:: PETUNJUK ::
1. Jawablah pertanyaan berikut berdasarkan tulisan tentang Imlek.
(a) Menurut penulis, perhitungan tahun baru Imlek didasarkan pada apa?
(b) Dalam kutipan dari Dhani, di negara mana klenteng selalu memiliki api merah yang menyala?
(c) Menurut kutipan dari Dhani, air dan api masing-masing merupakan sumber apa?
2. Teruskan tulisan tentang Imlek mulai dari titik tulisan itu berhenti.

:: TEKS KUTIPAN ::
-.-.-
Date: Mon, 08 Sep 2008 05:46:47 
To: <budaya_tionghua@yahoogroups.com>
Subject: Re: Bls: [budaya_tionghua] fwd: Imlek di Kalangan Tionghoa-Kristen di 
Indonesia


WAlah, Imlek aja masih jauh, kok pada ribut imlek yah.

Duh yang namanya imlek tuh cuman tahun baru yang perhitungannya
berdasarkan perhitungan rotasi Bulan ke bumi. Apa susahnya merayakan
tahun baru Imlek aja kgk beda jauh sama Tahun baru Internasional.

Lah wong gampanglah semua agama aja bisa ikut Imlek lagian makna
imlekkan hanya pergantian tahun bulan aja. Kalo anda Ngak mau
ngerayain juga ngak apa. Ngapain bilang tahun baru imlek yang rayain
itu dibilang sesat dan serem. 

Juga anehnya lagi Imlek mana ada tradisi buang permen dari mulut ke
anak walau juga di Singapura jg ngak ada, Tyus kalo anda merasa takut
klenteng ngapain ke klenteng. Lah bisa ngerayain imlek ke Gereja. Lah
tinggal berdoa. Kayak orang berdoa pada malam Tahun baru internasional
aja kok Susah. 

Juga baru tau ada tradisi yang gak pernah ada di imlek diadain kayak
bung Dhanis bilang semacam bakar diri atau sebagainya.
Lalu pernyataan seperti :

Dhani Wrote :

"Adapun warna merah yang lama-lama membuat ndak enak adalah bukan
warna merah yang dipakai untuk pakaian atau dekorasi
gedung/rumah/toko, namun warna merah yang diciptakan dari api. Warna
merah yang diciptakan dari api tersebut jika sebatas untuk perayaan
dan terkontrol untuk memperindah, tentu baik-baik saja, namun
bagaimana dengan warna merah yang terus menerus dibuat dipertahankan
di dalam klenteng dari api. Di Singapore, klentengnya selalu ada api
merah yang menyala dan meninggalkan kesan ruang tersebut merah menyala
seperti neraka, hal demikian yang membuat saya ketakutan dan merasa
seram dengan mereka setiap kali saya pergi ke masjid untuk shalat,
karena satu arah jalan. Tempat ibadah semestinya tidak dipenuhi dengan
hal-hal yang menyeramkan. Belum lagi karena banyak abu disana-sini di
dalam klenteng, bukankah semestinya tempat ibadah itu bersih dan
syukur ada air nya, air yang bersih dan mensucikan umat-umat nya. Di
masjid selalu ada air, tidak ada masjid yang tidak ada airnya. Air itu
sumber kehidupan dan api itu sumber malapetaka. Namun berdekorasi
dengan warna merah adalah tidak di larang, karena justru Tuhan
menyerukan kepada Hambanya untuk memancarkan rahmat nya melalui cara
mereka berpakaian (tampak kanlah bekas rahmat Tuhan itu dengan
pakaianmu), dan tentu warna merah adalah bagian dari bagaimana kita
berdandan."
-.-.-
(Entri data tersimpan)
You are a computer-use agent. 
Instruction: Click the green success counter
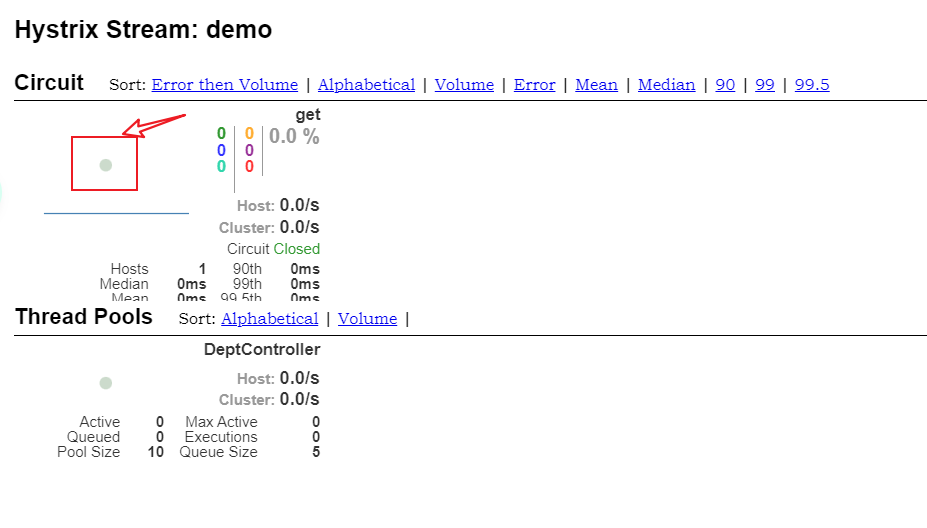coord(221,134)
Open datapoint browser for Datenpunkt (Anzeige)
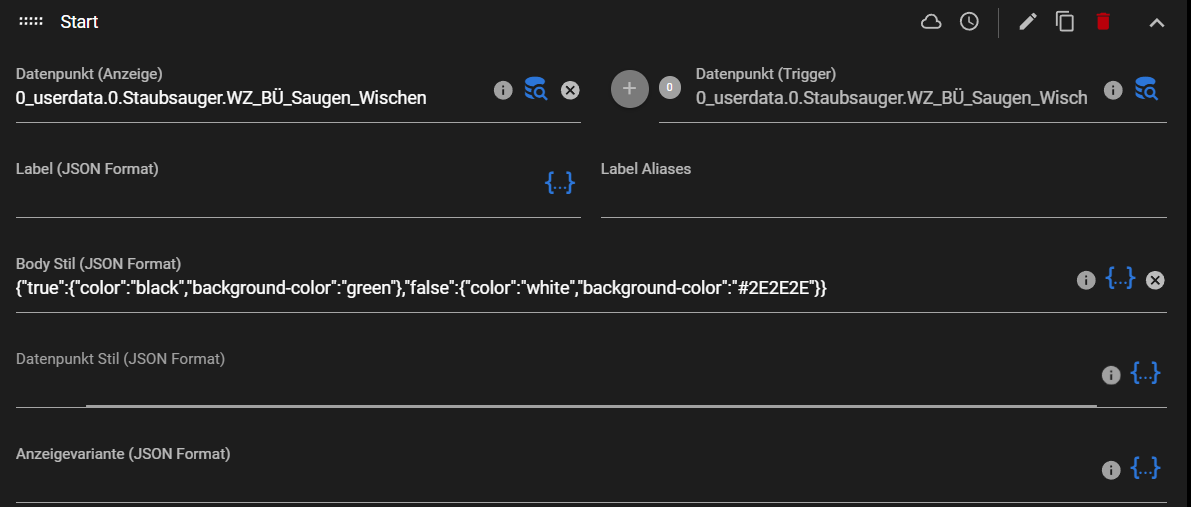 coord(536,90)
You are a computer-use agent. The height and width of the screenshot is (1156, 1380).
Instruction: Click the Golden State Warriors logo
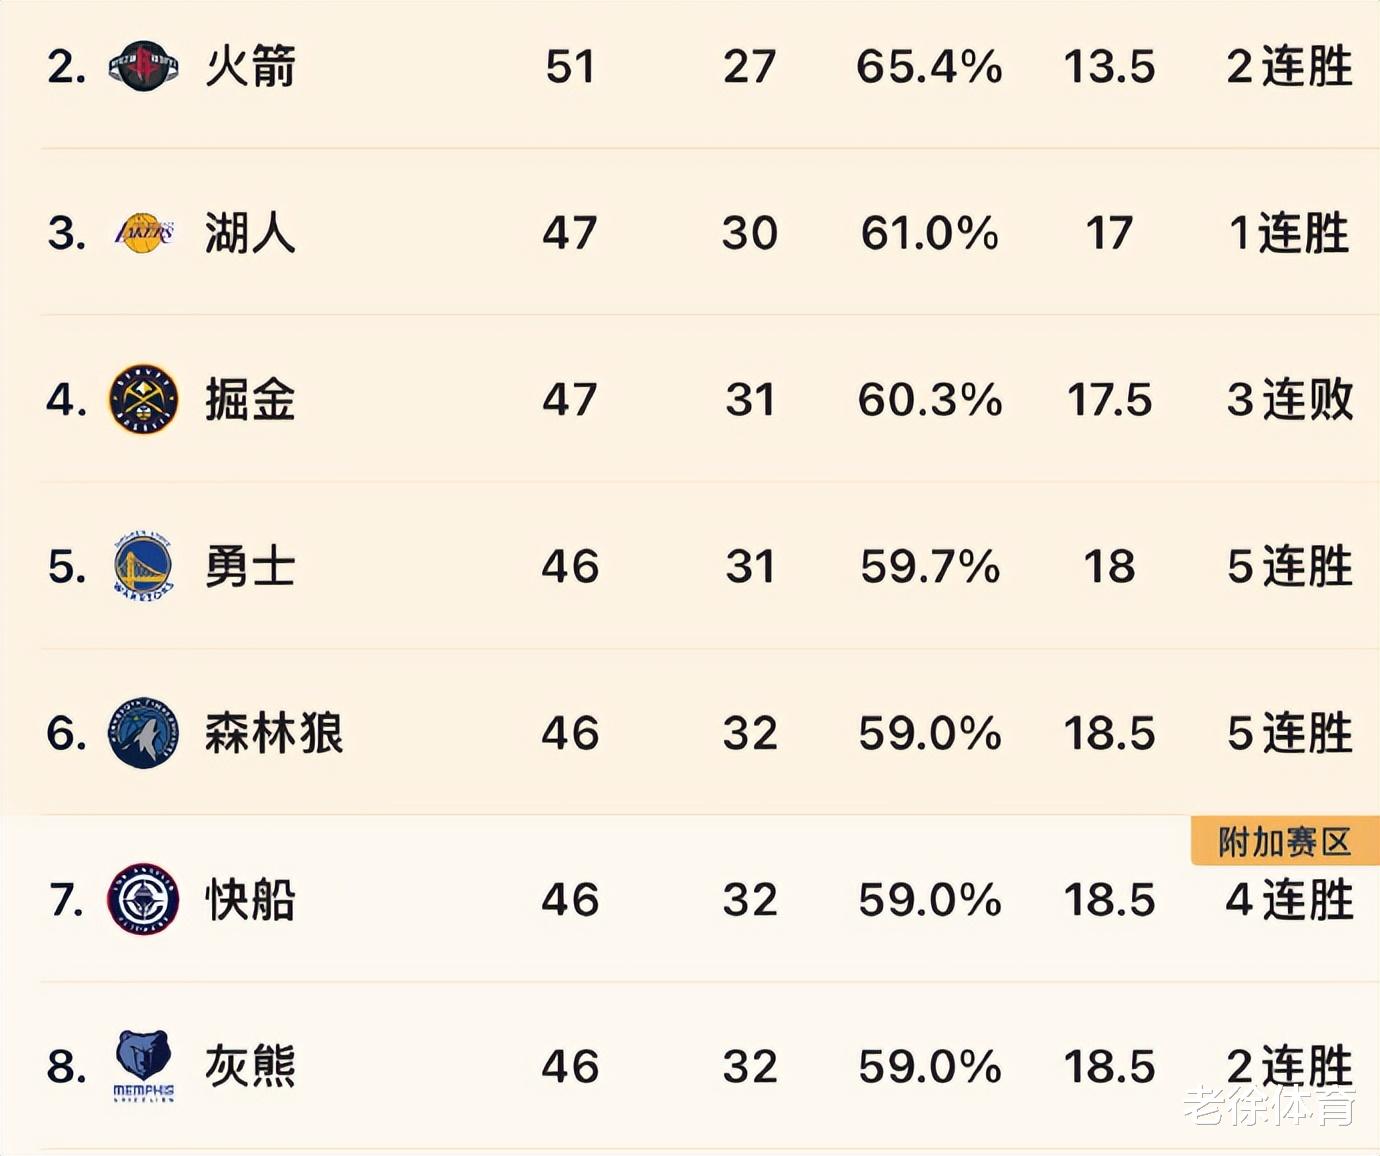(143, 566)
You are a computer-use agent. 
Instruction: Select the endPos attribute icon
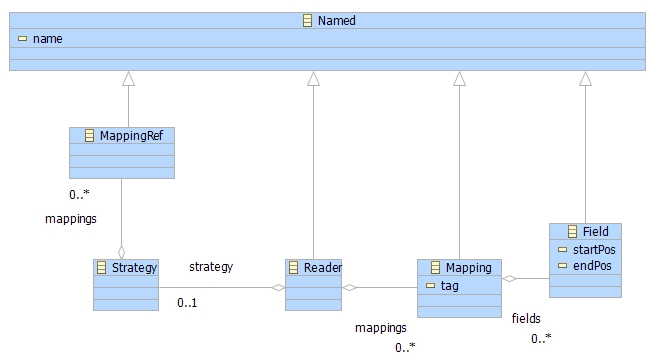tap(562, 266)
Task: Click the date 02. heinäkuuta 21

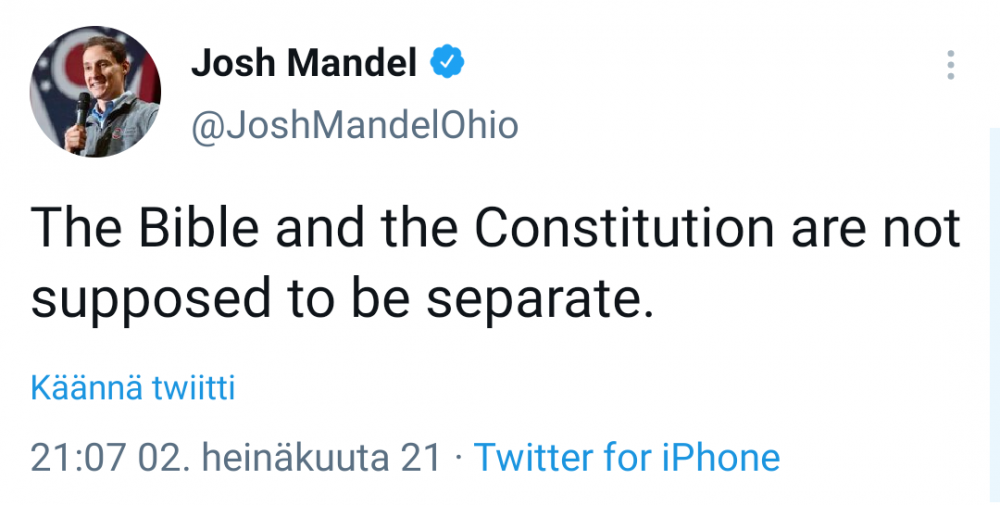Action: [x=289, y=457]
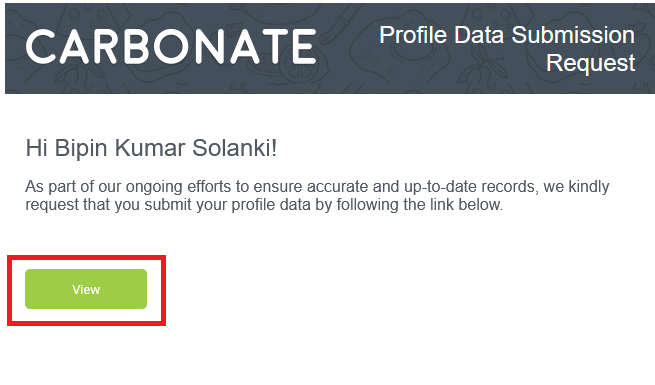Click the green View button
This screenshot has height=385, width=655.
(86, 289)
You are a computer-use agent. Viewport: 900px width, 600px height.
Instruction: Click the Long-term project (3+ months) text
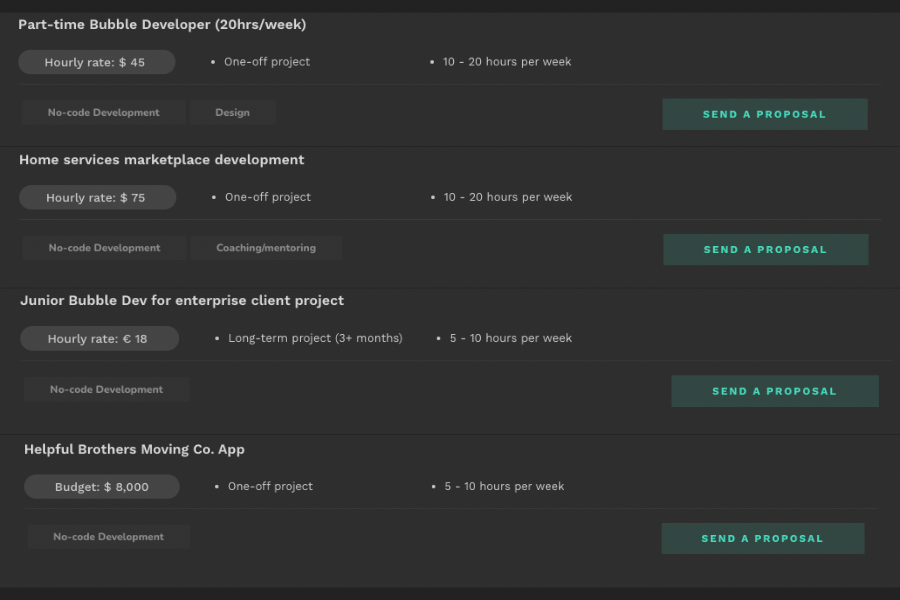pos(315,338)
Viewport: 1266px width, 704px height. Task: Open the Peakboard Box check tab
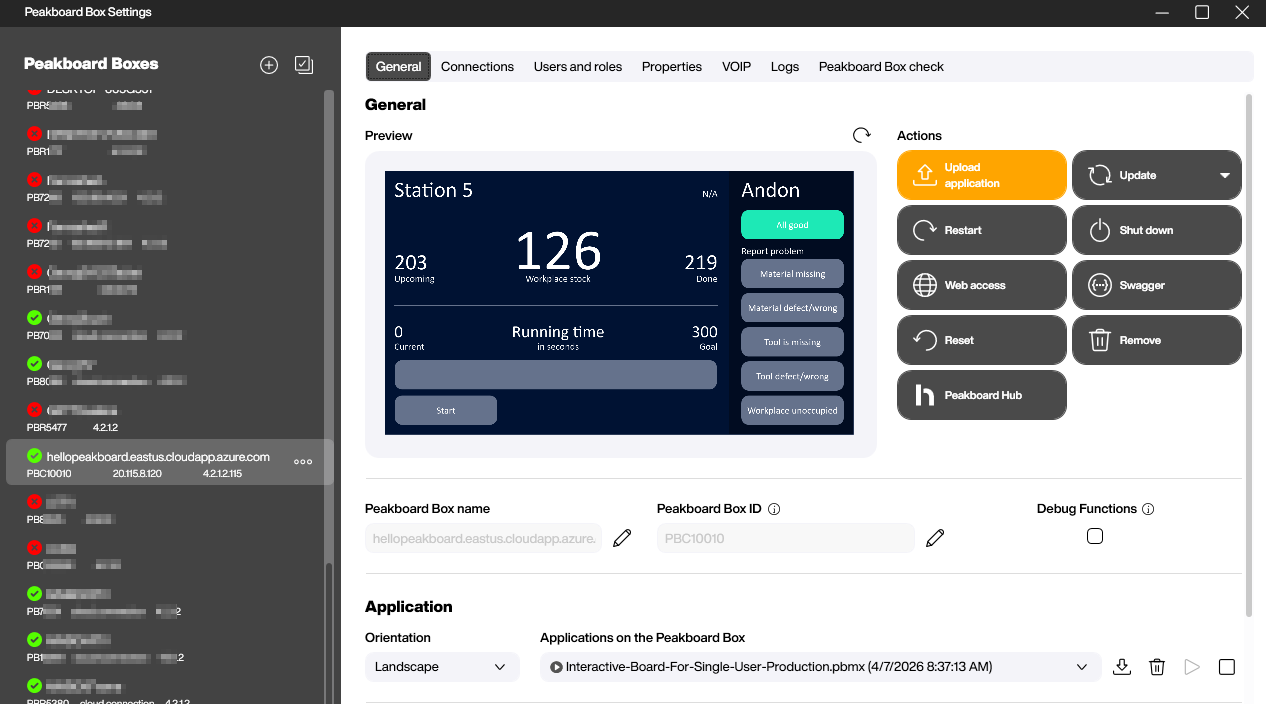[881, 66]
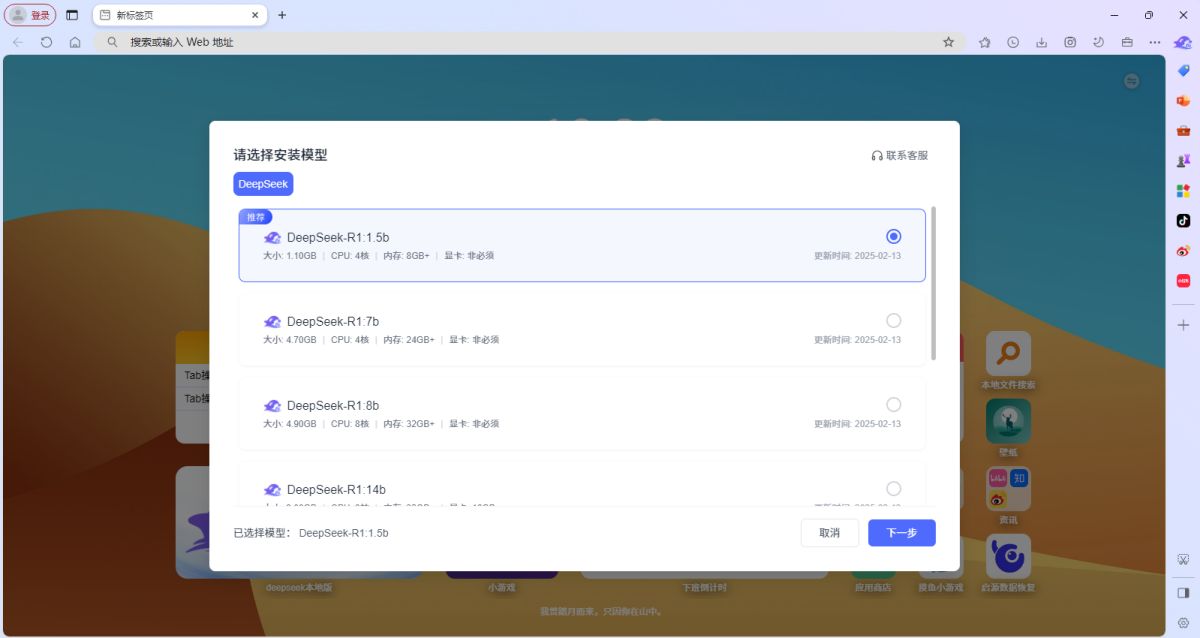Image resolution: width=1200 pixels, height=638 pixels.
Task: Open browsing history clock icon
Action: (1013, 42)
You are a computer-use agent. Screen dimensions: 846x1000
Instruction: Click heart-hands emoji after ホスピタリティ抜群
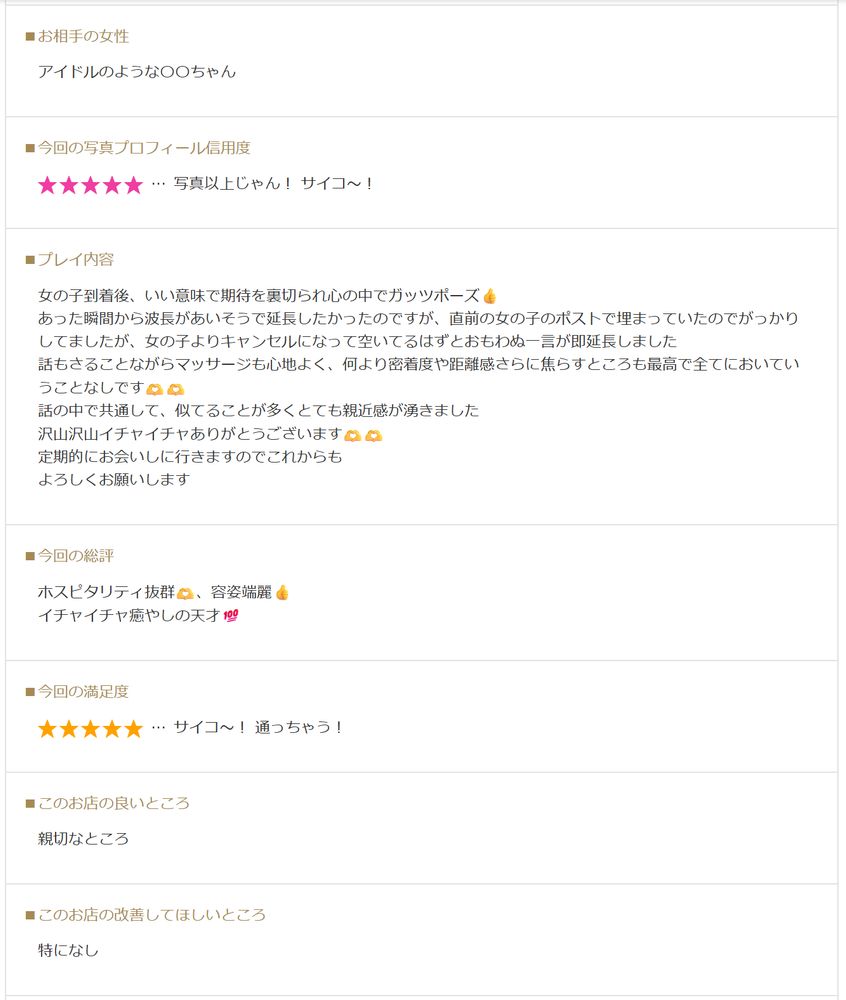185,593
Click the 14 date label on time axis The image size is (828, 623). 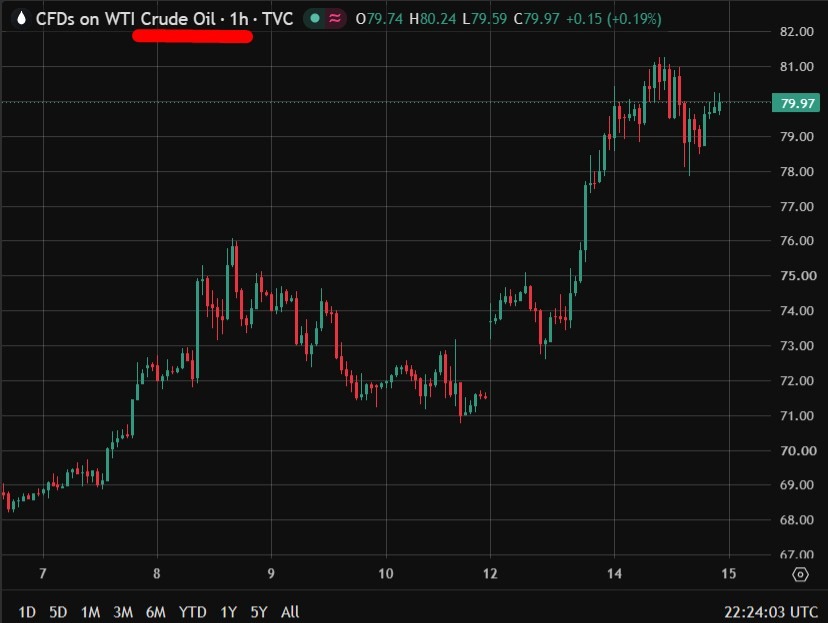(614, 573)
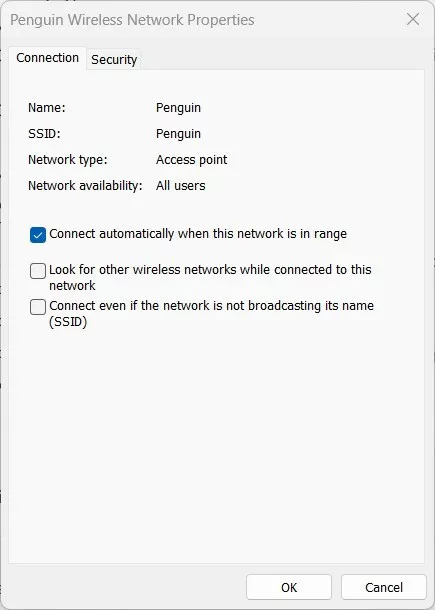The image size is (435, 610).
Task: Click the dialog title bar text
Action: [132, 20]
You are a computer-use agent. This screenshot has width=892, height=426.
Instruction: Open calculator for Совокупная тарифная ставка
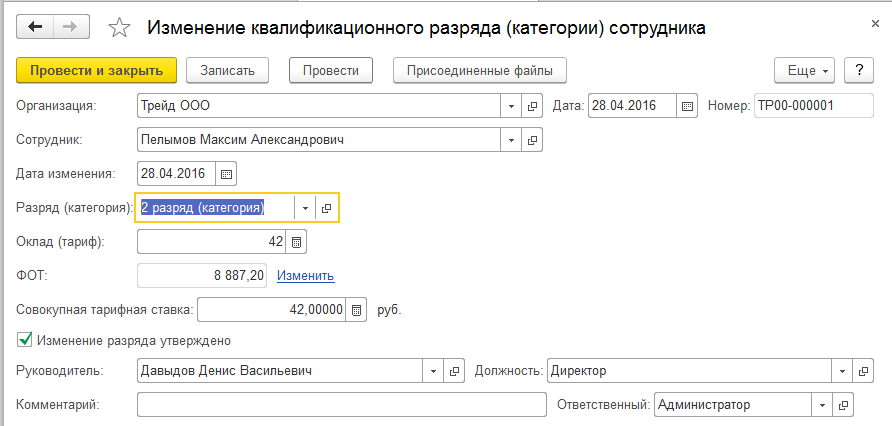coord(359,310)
-.-.-
:: JAWABAN ::
1.
(a) Perhitungannya didasarkan pada rotasi Bulan ke bumi.
(b) Di Singapura.
(c) Air adalah sumber kehidupan, sedangkan api adalah sumber malapetaka.

2.
===> ini mah sama aja pandangan anda sendiri. Sama aja ngak mengerti
maknanya budaya tionghoa . 

Bung Dhani kalo anda ngak mau ngerayain juga ngak apa, siapa yang
maksa anda merayakan. Orang Tionghoa kristen juga mau ngerayain di
Gerejanya juga ngak apa, siapa yang mau larang. Lagian itu bukan
urusan gama kok, Cuman tradisi doang, mau di ikut silakan, ngak mau
juga ngak apa apa, ngapain teriakan orang Tionghoa Kristen yang rayain
imlek diteriakin sesat. 

Seperti Kayak Gus Dur berkata "Gitu aja kok repot"


--- In budaya_tionghua@yahoogroups.com, "Jimmy Tanaya"
<[EMAIL PROTECTED]> wrote:
>
> Bung Dhanis,
> 
> Setuju bahwa pendewasaan dan pencerahan itu perlu (dan milis
> seringkali memfasilitasi hal tersebut, walau tidak selalu).
> 'Pendewasaan' dan 'pencerahan' tersebut baru bisa terjadi bila
> pihak-pihak yang berdiskusi mau berpikir terbuka, menanggalkan
> buruk-sangka (prejudice) maupun kecurigaan, dan dilandasi semangat
> untuk berbagi informasi/pengetahuan (bukan untuk mencari 'kebenaran
> absolut', karena 'absolut' itu cuma ada di alam sebelah hehehehe).
> 
> Nah yg 'diprotes' beberapa rekan adalah posisi anda yg langsung
> memberikan label 'ngeri', 'menyeramkan', 'neraka' pada suatu hal tanpa
> melalui proses diskusi/tukar informasi dan pemahaman budaya yg anda
> labeli tersebut. Jadi, kalo saya membaca dengan benar sinyal2 dari
> rekan2, alih-alih 'berdiskusi' (yg tidak akan nemu karena ada pihak yg
> sudah menutup diri, malah nanti jadi panas/emosi) mereka memilih untuk
> undur diri.
> 
> Apakah mereka mutung? mungkin saja. Tetapi apakah mutung mereka itu
> salah? menurut saya, tidak. Malah lebih baik mereka menarik diri
> daripada memasuki arena diskusi yg ujung2nya saling berantem.
> 
> Sekedar menegaskan saran bung Tantono dan Dada, tidak ada gunanya
> membentur2kan agama dan budaya. Lah wong 'agama' dan 'budaya' itu
> ranah pribadi kok.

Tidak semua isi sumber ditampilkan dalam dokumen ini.